Now we shall describe the characteristic traits of the different preponderant principles Sara) or temperaments of the human organism. A man, who is possessed of a good retentive memory, and is intelligent, valorous and cleanly in his habits, and whose mind is graced with such rare and excellent virtues as, purity of thought, and a fervent and unflinching devotion to gods and the reverend, and who exerts himself for the furtherance of the absolute good, should be regarded as a man of Satvasara (psychic or illumined) temperament.
A man with glossy, white and close-set bones, teeth, and nails and who has begotten a large family of children, and shows a marked amative tendency, should be looked upon as a man in whom the principle of semen decidedly preponderates. A man with a thin and sinewy body, and who exibits traits of excessive strength, and possesses a deep resonant voice, and a pair of large and handsome eyes, and who is successful in every walk of life, should be looked upon as one in whom the principle of marrow preponderates. A man with a large head, and a large pair of shoulders, and having firm teeth, bones, cheek-bones, and finger-nails, should be considered as one in whom the principle of bone preponderates.

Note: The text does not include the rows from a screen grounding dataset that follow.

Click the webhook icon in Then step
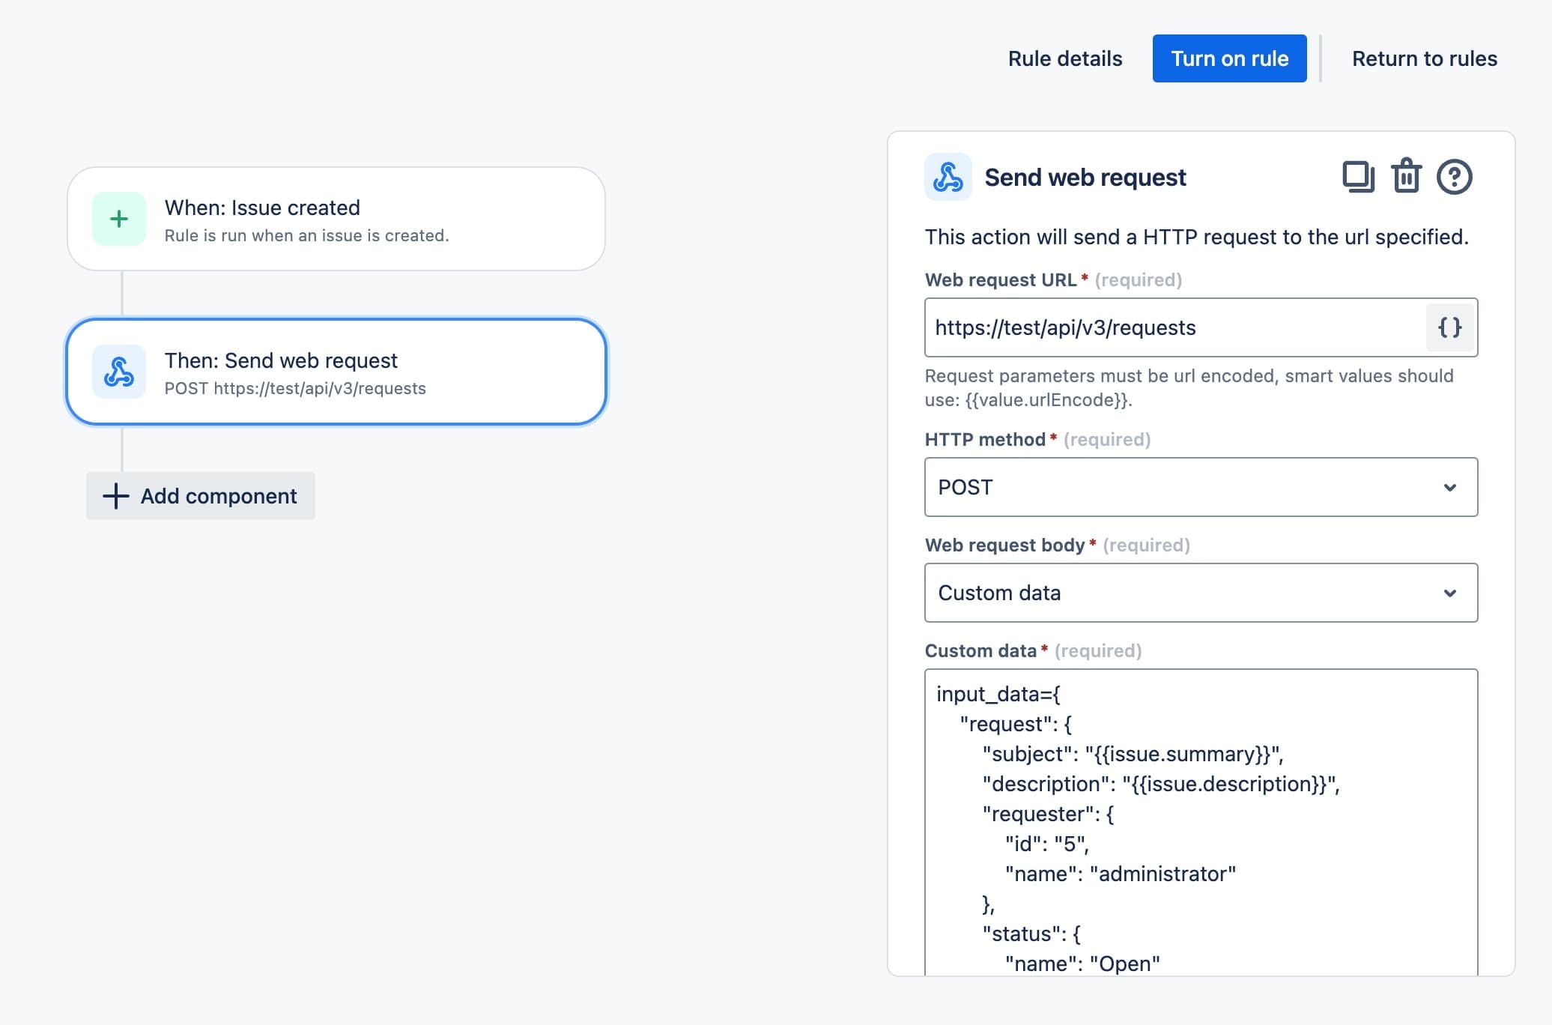Viewport: 1552px width, 1025px height. tap(119, 372)
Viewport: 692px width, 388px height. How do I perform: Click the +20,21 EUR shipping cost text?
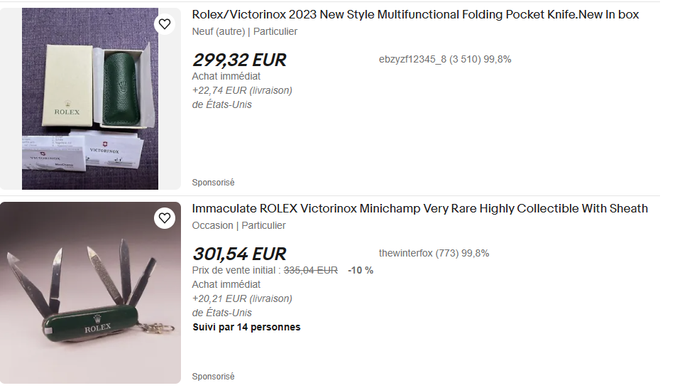coord(242,298)
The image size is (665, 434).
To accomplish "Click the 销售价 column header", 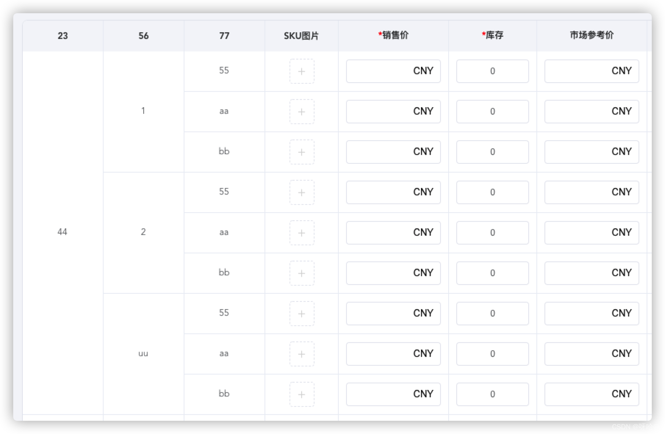I will click(x=393, y=35).

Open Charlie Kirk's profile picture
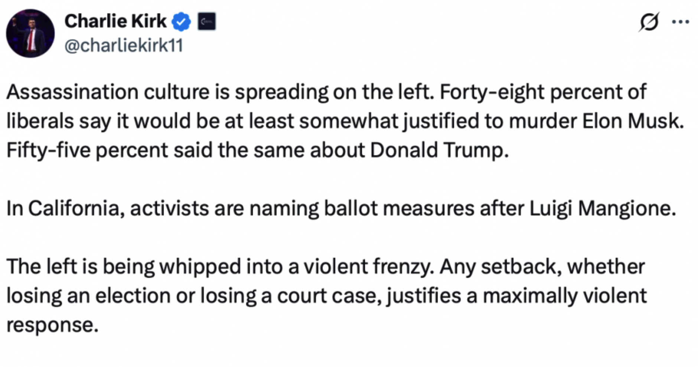tap(30, 33)
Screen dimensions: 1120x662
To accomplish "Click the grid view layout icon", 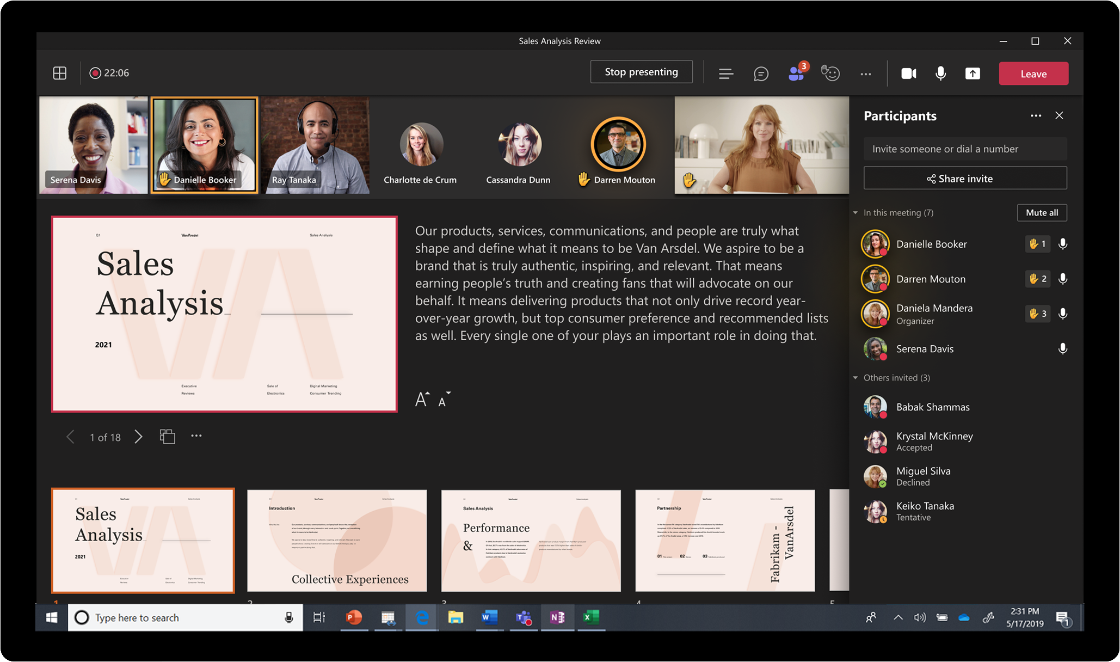I will click(59, 72).
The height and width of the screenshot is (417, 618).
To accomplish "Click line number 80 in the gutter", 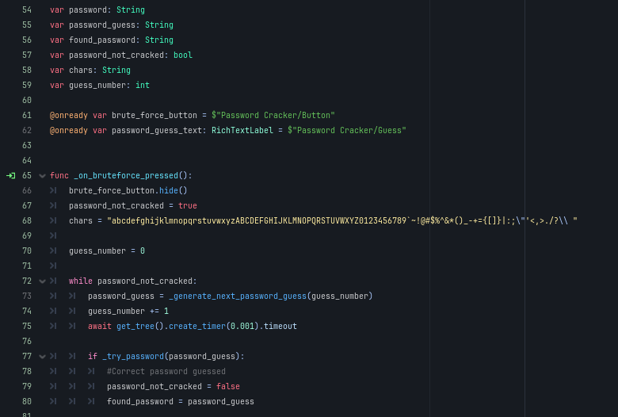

A man with a large and bulky body, and who is capable of enduring a large amount of fatigue or physical exertion, and who naturally talks in a soft and melodious voice, and whose bodily secretions such as urine and perspiration are characterised by coldness should be regarded as one of a fatty temperament. A man with an erect and upright frame, and deep-set bones, and joints in thick layers of flesh, should be regarded as one in whom the principle of flesh predominates.
A man, whose finger nails, eyes, tongue, palate, lips, palms of hands and soles of feet are glossy, and tinged with a shade of red, should be looked upon as one in whom blood forms the essential and predominant principle. A man with a soft, smooth and pleasant skin and hair should be considered as one in whom serum (Tvak) forms the essential principle of the body. In respect of worldly success and longevity, men of each of the aforesaid types should be successively judged inferior to men belonging to the one preceding it in the above order of enumeration.
Authoritative verse on the subject: A qualified physician should examine the duration of life in a patient with the help of the aforesaid measures of limbs and the essential bodily principles, before proceeding to take up his medical treatment, and his professional success should be decidedly increased thereby.
All the diseases, whose names have been specifically enumerated before, may be grouped under any of the three different heads as the curable, the suppressive (Yapya) and the incurable (lit: fit to be pronounced as hopeless).
Each of these different types, in its turn, should be carefully observed so as to determine whether it is a primary or an independent disease, or merely an accessory or sympathetic one, or the premonitory indication of an incipient distemper in its incubative stage.
An Aupasargika (sympathetic) disease is merely a symptom developed in the course of an original or primary malady, and which has its foundation in the very nature or component factors of the pre-existing distemper. A disease, which manifests itself from the commencement of a case and is neither an accessory symptom, nor a premonitory indication of any other distemper, is called a Prak-kevalam (primary or original) one. A disease which indicates the advent of a future or impending malady is called a Purvaru-pam (premonitory stage or indication of a disease)..
The medicinal remedy to be administered in any particular case should be selected with an eye to the curative virtues of each of its components, so as not to clash with the nature (cause) of the disease and its accompanying symptoms, and to prove simultaneously soothing to both of them. On the contrary, a violent unfavourable symptom should be first attended to and checked in a case where it would be found to have grown stronger and more distressing or dangerous than the original malady in course of which it has been developed.
A primary or independent malady, unattended with any of the distressing or unfavourable symptoms, should be treated according to its indications and the nature of the deranged humours involved therein, while in an incubative disease the treatment should consist in subduing a premonitory symptom as soon as it would make itself manifest.